Terrorists are masochists, as Conrad points out at other points in The Secret Agent, but they are also vain and lazy. There can be no other judgment. “…By which the vanity of power is soothed, and the vulgar love of domination over our fellow-creatures is flattered as worthily as it deserves.” This will to dominate, embarrass, torture, destroy others ought not surprise us either. It is in us all. It is genetically primed. Oh but a true man is one who is powerful enough to rise above his outdated instincts and become truly civilized.

“If you can kill a disbelieving American or European – especially the spiteful and filthy French – or an Australian, or a Canadian, or any other disbeliever from the disbelievers waging war, including the citizens of the countries that entered into a coalition against the Islamic State, …kill the disbeliever whether he is civilian or military, for they have the same ruling.” This quote, taken from an IS website, demonstrates the thrill these vainglorious fundamentalists take in inflicting brutality upon those that they claim had so long oppressed them. This is the vindictive tone of the bullied child growing up to overpower his past bully. There are no limits to the sadism enjoyed by the scolded, vain child. IS, just as Nazism did before, is a flag that draws to it the emasculated narcissists of the world, promising vindication and, as an added prize, glorified immortality.
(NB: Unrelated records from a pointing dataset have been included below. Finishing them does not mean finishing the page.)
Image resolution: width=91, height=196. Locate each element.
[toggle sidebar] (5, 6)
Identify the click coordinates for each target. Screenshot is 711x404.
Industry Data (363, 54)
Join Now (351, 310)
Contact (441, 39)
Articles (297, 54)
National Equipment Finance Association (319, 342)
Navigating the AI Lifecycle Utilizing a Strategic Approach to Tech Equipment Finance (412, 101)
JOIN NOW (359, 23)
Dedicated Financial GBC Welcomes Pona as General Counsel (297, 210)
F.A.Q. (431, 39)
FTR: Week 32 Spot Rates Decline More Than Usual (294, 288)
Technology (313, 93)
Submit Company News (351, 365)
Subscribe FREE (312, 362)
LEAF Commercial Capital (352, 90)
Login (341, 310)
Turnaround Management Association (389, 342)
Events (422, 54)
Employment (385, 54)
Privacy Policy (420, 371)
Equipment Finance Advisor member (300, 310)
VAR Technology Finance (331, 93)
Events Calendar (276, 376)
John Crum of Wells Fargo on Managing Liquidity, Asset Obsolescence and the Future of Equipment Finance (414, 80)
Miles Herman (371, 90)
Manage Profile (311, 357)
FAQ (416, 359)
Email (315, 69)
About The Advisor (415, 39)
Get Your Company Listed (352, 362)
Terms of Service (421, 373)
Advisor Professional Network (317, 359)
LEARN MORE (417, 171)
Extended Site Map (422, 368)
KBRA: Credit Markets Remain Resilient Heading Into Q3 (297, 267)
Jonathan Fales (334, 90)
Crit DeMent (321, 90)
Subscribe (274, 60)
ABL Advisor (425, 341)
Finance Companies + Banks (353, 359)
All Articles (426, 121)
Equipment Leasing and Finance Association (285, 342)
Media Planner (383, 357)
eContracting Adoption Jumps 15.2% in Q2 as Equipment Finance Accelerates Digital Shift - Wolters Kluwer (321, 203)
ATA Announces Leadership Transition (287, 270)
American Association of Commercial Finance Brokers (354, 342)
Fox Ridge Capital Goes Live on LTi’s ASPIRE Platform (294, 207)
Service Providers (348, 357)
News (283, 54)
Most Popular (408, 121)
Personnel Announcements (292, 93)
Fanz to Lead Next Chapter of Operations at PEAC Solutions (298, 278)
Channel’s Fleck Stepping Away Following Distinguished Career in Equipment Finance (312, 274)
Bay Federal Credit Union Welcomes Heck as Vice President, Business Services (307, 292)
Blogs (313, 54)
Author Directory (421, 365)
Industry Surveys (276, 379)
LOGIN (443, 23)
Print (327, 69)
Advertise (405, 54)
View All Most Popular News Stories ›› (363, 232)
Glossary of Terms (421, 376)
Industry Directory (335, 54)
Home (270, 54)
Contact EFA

For, really, who wouldn’t laud the promise of an eternal good-life over those, he believes, are damned to eternal ruination?

And vanity is not the only magnetic force at work here. IS, and other terrorist organizations, promise the emasculated not only power and vindication, but quick power and vindication. This is take-away dreams-come-true. Fast-dreams. A stronger mind might wish to overcome adversity by struggling, working, studying, patiently building his way to the top of his chosen field.

But we live in a culture – both Westerners and the Middle-East – where hard-work, sweat, toil, hard-graft are as marginalized as a Jew in a Medieval Christian township. Why work so hard to get something you can get through a myriad of readily available shortcuts?

Teenagers in our schools don’t want to study because they can go sing on X-Factor, or model on some Next Top Model, and become instant millionaires.

People don’t want to be scientists, that takes too much effort and intellectual energy: they would rather go viral with some made-to-order video or invention. It may only be fifteen minutes of fame but it sure is damn well better than years of effort and strain.

And why would you spend years developing your literary gift when you can write an instant bondage-cum-vampire bestseller.

This is the culture built on sloth and vanity. Is it any wonder IS are such a big craze? IS is a symptom of a particularly Western malady conscripted into an Islamic civil war. Fundamentalism is idleness. You need not think for yourself. All you have to do is take orders. Even the sexual positions you must use are pre-written for you. Fundamentalism is pampering on a twisted scale. And so is our obsession with the celebrity cults of our generation. Don’t dress yourself, let the Hiltons dress you. Don’t think for yourself, get an agent or a BFF. Don’t be what you want to be, be what Rihanna is.

Of course, there is no comparison between the evil of IS and Rihanna. It would be a foolish claim to make. And it is not being made. But the difference is one of gradation not category. And of course, without MTV-land, the Islamic State would still stand. But both tap into a long-seated human urge for domination and superiority. Both make us obsessed with our primal lust for power. One makes us masochistic the other pugilists. To be obsessed with power, lust, dominance and superiority may be fine if you’re an archaic homo sapiens trying to survive in a rapidly changing, harsh world. But if you want to be something higher, a risen ape, ought you not be ready to roll up your sleeves and becoming something worthwhile: a scientist, an artist, a doctor-without-borders, a conservationist? These are roles that do not bring instant celebrity, if indeed they bring with them any fame. But stick to it. Perhaps one day, our priorities will shift and then, maybe then, IS will not be such a magnetic force stealing away bright pseudo-Western minds from under our noses.